[Opening Exercise material section]

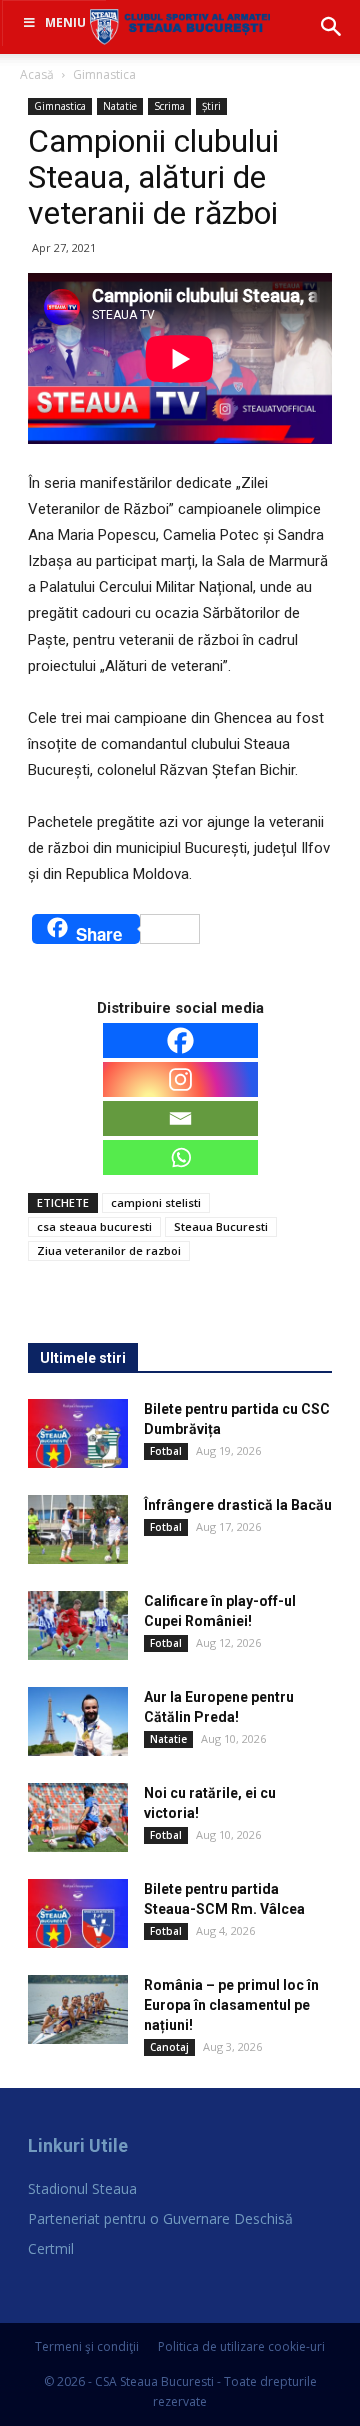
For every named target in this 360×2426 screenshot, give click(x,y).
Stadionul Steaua (82, 2188)
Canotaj (169, 2047)
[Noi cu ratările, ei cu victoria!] (78, 1817)
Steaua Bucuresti (221, 1226)
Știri (211, 106)
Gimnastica (104, 74)
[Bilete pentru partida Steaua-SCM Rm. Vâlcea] (78, 1913)
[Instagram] (180, 1079)
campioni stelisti (156, 1202)
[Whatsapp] (180, 1157)
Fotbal (166, 1451)
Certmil (51, 2248)
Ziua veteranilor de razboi (109, 1250)
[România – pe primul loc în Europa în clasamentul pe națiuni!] (78, 2009)
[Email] (180, 1118)
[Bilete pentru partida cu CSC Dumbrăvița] (78, 1433)
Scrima (169, 106)
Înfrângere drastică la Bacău (238, 1505)
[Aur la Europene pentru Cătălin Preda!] (78, 1721)
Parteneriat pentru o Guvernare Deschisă (160, 2218)
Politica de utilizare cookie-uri (241, 2346)
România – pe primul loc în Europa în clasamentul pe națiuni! (231, 2005)
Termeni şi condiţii (87, 2346)
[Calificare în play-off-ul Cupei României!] (78, 1625)
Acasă (37, 74)
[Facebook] (180, 1040)
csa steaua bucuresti (94, 1226)
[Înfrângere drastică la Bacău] (78, 1529)
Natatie (120, 106)
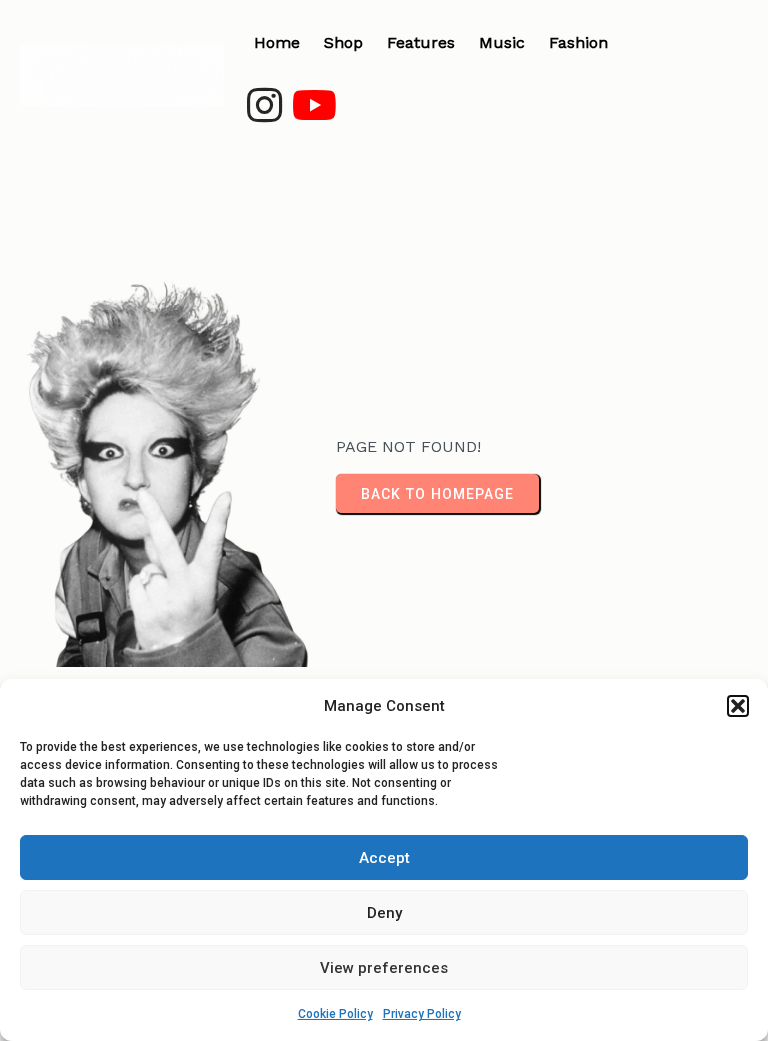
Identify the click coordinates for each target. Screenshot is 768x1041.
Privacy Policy (422, 1014)
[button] (738, 706)
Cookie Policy (335, 1014)
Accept (384, 858)
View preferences (384, 968)
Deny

[Closing Exercise material section]

Only the lines from the one containing "Identify the click" through the final line of the data belong in the answer, repeated exactly.

Identify the click coordinates for each target. Screenshot is 768x1041.
Privacy Policy (422, 1014)
[button] (738, 706)
Cookie Policy (335, 1014)
Accept (384, 858)
View preferences (384, 968)
Deny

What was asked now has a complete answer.